= Prompt =
Can you turn the entries below into a JSON list of strings, one string per line, beginning at the line that has "Open the Fill Holes tool" and stopping after the line that has "(x=518, y=79)"? Leave out blank lines and the pictures.

= Material to process =
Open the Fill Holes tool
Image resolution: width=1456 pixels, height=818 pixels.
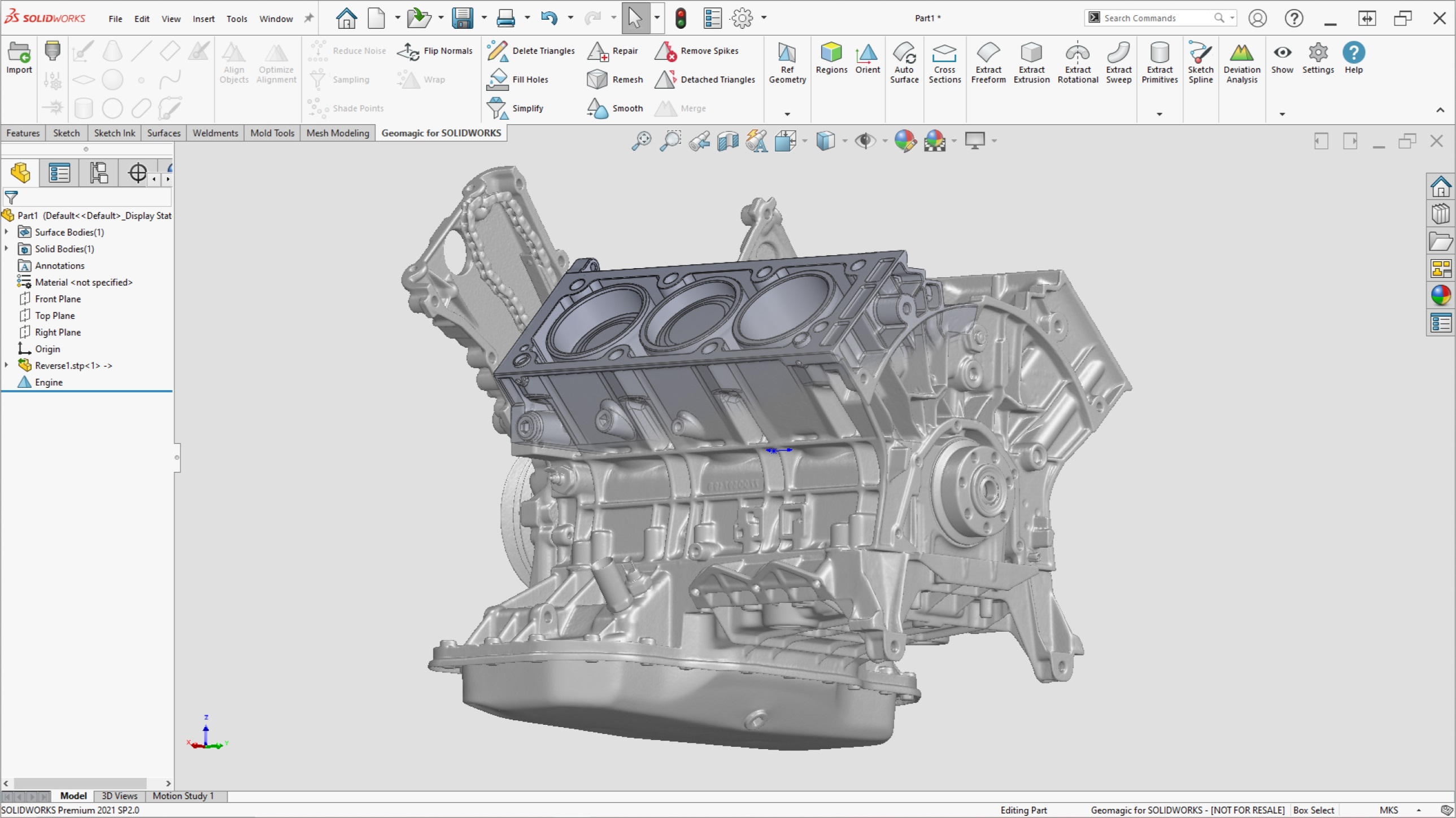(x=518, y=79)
==
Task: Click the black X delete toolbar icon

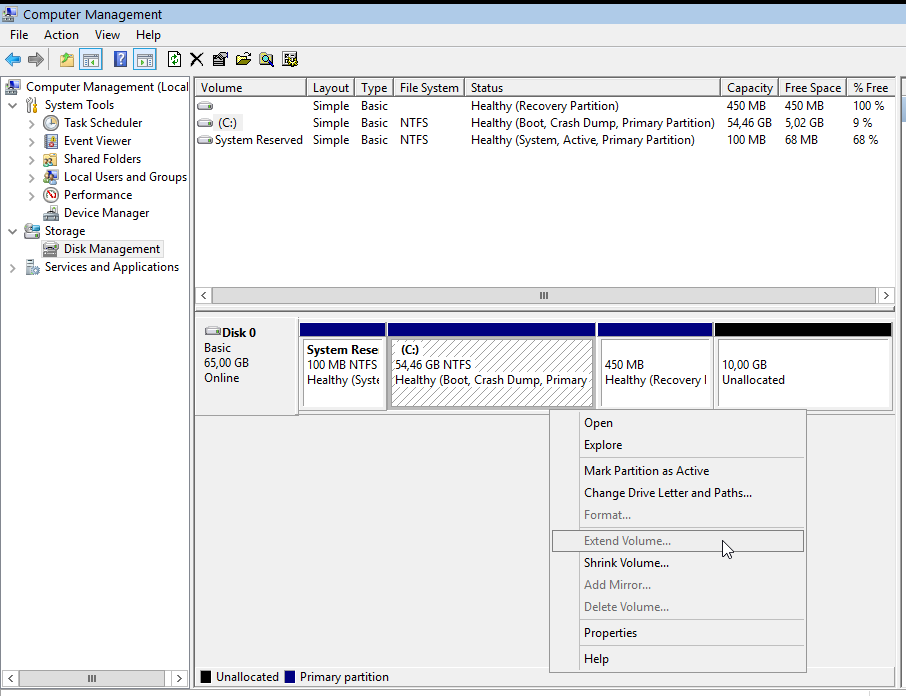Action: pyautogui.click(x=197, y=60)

= Response to the exercise =
[
  "Open the Fill Holes tool",
  "Image resolution: width=1456 pixels, height=818 pixels.",
  "(x=518, y=79)"
]